----- Belge bölümü

Arama

  • Anasayfa
  • Tarih
  • Osmanlı'nın ilk hikaye yazarı Emin Nihat Bey kimdir?

Osmanlı'nın ilk hikaye yazarı Emin Nihat Bey kimdir?

Hayatı hakkında pek bilgi bulunmayan Emin Nihat Bey’in Osmanlı’nın ilk hikaye yazarı olduğunu ve on hikayeden oluşması gereken Müsameretname isimli eserini hastalığı nedeniyle yedide bıraktığını biliyor muydunuz? Peki hastalığının, sıcak bir günde terliyken yediği dondurma nedeniyle başladığını ve onu hiç bırakmayacak bir öksürüğe yakalandığını? Emin Nihat Bey kimdir? Hayatı, edebi kişiliği, eserleri nelerdir? Müsameretname nedir? Müsameretname öyküleri nelerdir? Sizler için derledik.

Osmanlı’nın ilk hikaye yazarı Emin Nihat Bey kimdir?
Yayınlanma Tarihi: 2.5.2019 14:45:47 Güncelleme Tarihi: 02.05.2019 15:21

1- EMİN NİHAT BEY KİMDİR?

21 Aralık 1838'de İstanbul Üsküdar'da Tunusbağı semtinde doğdu. Asıl adı Mehmed Emin'dir. Ailesi Yazıcıefendizâdeler diye anılır. Oğlu, Hazîne-i Hâssa Emlâk-i Hümâyun başmühendisi Ahmed Arif'in belirttiğine göre on dört yaşında kalem memuru olarak göreve başladığında "Nihad" mahlasını aldı. Memuriyeti dolayısıyla eğitimini tamamlayamadı, kalemde kendi gayretiyle yetişti. Resmî görevleri arasında Hariciye Nezareti Mektûbî Kalemi mümeyyizliği de vardır. Ayrıca kurenalık ve mabeyincilik hizmetinde bulunduğundan "mabeyinci" lakabıyla da bilinir.

----------

● Verilen yönerge
Emin Nihat Bey'i tanıtan metni hiçbir değişiklik yapmadan baştan sona yazıya geçirin. Kayıtların bu çalışmada hiçbir rolü yoktur.

----- Verilen kayıtlar

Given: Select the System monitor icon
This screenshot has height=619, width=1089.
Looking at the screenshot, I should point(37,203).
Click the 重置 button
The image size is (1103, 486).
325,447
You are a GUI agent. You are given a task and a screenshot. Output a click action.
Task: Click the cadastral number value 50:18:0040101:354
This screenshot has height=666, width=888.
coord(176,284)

----------
----- Verilen kayıtlar

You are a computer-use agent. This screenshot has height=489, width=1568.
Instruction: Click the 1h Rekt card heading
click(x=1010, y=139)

----------

● Alıştırmanın çıktısı
Arama

  • Anasayfa
  • Tarih
  • Osmanlı'nın ilk hikaye yazarı Emin Nihat Bey kimdir?

Osmanlı'nın ilk hikaye yazarı Emin Nihat Bey kimdir?

Hayatı hakkında pek bilgi bulunmayan Emin Nihat Bey’in Osmanlı’nın ilk hikaye yazarı olduğunu ve on hikayeden oluşması gereken Müsameretname isimli eserini hastalığı nedeniyle yedide bıraktığını biliyor muydunuz? Peki hastalığının, sıcak bir günde terliyken yediği dondurma nedeniyle başladığını ve onu hiç bırakmayacak bir öksürüğe yakalandığını? Emin Nihat Bey kimdir? Hayatı, edebi kişiliği, eserleri nelerdir? Müsameretname nedir? Müsameretname öyküleri nelerdir? Sizler için derledik.

Osmanlı’nın ilk hikaye yazarı Emin Nihat Bey kimdir?
Yayınlanma Tarihi: 2.5.2019 14:45:47 Güncelleme Tarihi: 02.05.2019 15:21

1- EMİN NİHAT BEY KİMDİR?

21 Aralık 1838'de İstanbul Üsküdar'da Tunusbağı semtinde doğdu. Asıl adı Mehmed Emin'dir. Ailesi Yazıcıefendizâdeler diye anılır. Oğlu, Hazîne-i Hâssa Emlâk-i Hümâyun başmühendisi Ahmed Arif'in belirttiğine göre on dört yaşında kalem memuru olarak göreve başladığında "Nihad" mahlasını aldı. Memuriyeti dolayısıyla eğitimini tamamlayamadı, kalemde kendi gayretiyle yetişti. Resmî görevleri arasında Hariciye Nezareti Mektûbî Kalemi mümeyyizliği de vardır. Ayrıca kurenalık ve mabeyincilik hizmetinde bulunduğundan "mabeyinci" lakabıyla da bilinir.